The broker said the signings took place at three different times and that Manziel was paid on three separate occasions. The dealer and his partner requested money from ESPN to release videos of Manziel signing helmets, but ESPN declined. Instead, ESPN’s Joe Schad was allowed to view the roughly nine minutes of footage.
According to Schad, Manziel could be heard on the videos saying “you never did a signing with me” and told the broker he would never deal with him in the future if he told anyone about their arrangement. The Heisman Trophy winner allegedly added that he would simply say he was approached by autograph seekers if the information got out.
The broker told ESPN that he received so many autographs from Manziel that he has not yet sold all of them on eBay or to dealers. And the best part: Manziel supposedly told him he wanted the money to buy new rims for his car.

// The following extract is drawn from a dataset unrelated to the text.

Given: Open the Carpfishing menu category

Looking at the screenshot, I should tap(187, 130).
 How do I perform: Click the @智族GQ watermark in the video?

There are now at least three autograph brokers who are connected to Manziel. The first, who is believed to be Drew Tieman, is based in Ft. Lauderdale, Fla. and allegedly met with Manziel the day before the BCS National Championship Game to purchase autographs from him. The second, whose identity is unknown, is based in Alabama and claims to have met with Manziel the night before the Texas A&M vs. Alabama game in November. The third, who supposedly paid the 20-year-old $7,500, is from New Haven, Conn.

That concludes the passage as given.